--- Activity ---
What needs reproducing is the run of lines in the data below starting at the line with "Jaiak (45, 2411)" and ending at the line with "[Telegram] (81, 284)", both ends included. Copy it exactly, without pictures, and add nothing.

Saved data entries
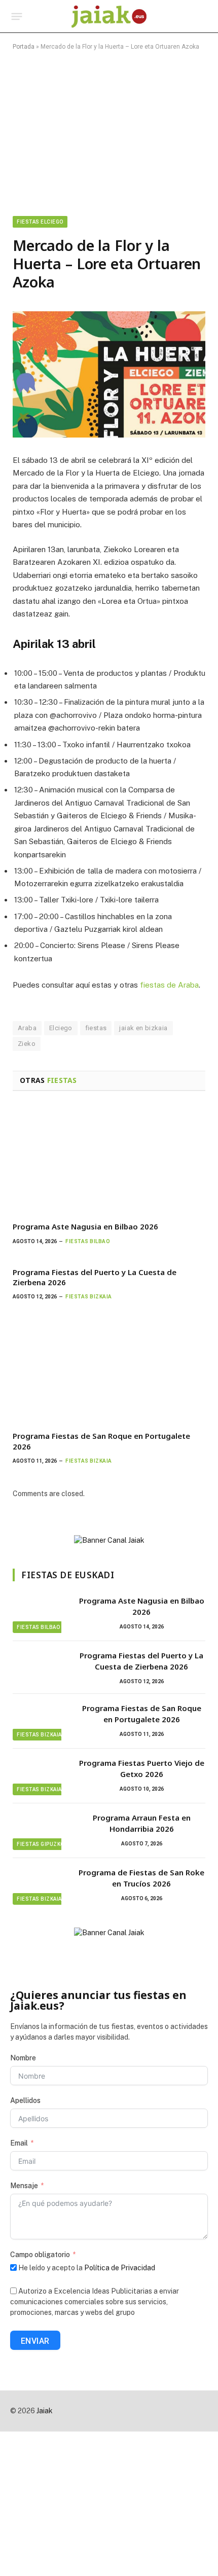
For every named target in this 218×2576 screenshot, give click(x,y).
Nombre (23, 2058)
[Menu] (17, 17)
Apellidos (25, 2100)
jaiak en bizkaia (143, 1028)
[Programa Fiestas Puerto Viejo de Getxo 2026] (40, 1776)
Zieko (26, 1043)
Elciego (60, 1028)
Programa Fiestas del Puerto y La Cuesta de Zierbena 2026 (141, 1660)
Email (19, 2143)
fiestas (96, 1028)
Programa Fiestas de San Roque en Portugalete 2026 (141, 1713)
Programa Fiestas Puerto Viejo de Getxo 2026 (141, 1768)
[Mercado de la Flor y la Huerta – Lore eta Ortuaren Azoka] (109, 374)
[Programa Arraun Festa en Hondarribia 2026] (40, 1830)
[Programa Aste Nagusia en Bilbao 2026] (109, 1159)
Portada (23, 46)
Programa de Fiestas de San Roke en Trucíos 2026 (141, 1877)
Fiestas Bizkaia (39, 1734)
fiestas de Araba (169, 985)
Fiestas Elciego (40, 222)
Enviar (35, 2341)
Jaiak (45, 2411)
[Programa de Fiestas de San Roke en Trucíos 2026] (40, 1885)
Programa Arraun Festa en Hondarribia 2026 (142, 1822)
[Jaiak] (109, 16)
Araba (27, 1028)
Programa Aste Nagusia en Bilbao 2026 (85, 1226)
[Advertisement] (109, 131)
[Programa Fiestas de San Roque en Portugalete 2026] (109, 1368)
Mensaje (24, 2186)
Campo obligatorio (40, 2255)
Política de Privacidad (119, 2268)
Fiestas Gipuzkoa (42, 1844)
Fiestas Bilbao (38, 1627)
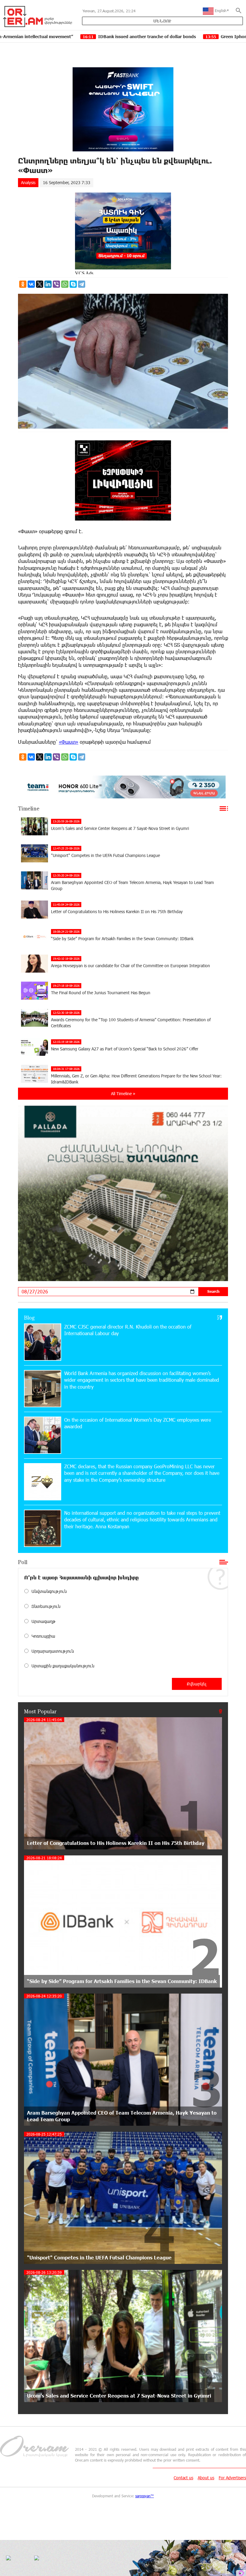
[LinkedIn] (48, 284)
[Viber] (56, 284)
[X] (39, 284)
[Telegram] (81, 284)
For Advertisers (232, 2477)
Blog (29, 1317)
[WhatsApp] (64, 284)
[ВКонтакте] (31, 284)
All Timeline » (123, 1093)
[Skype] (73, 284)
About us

--- Solution for this problem ---
Jaiak (45, 2411)
[Programa de Fiestas de San Roke en Trucíos 2026] (40, 1885)
Programa Arraun Festa en Hondarribia 2026 (142, 1822)
[Jaiak] (109, 16)
Araba (27, 1028)
Programa Aste Nagusia en Bilbao 2026 (85, 1226)
[Advertisement] (109, 131)
[Programa Fiestas de San Roque en Portugalete 2026] (109, 1368)
Mensaje (24, 2186)
Campo obligatorio (40, 2255)
Política de Privacidad (119, 2268)
Fiestas Gipuzkoa (42, 1844)
Fiestas Bilbao (38, 1627)
[LinkedIn] (48, 284)
[Viber] (56, 284)
[X] (39, 284)
[Telegram] (81, 284)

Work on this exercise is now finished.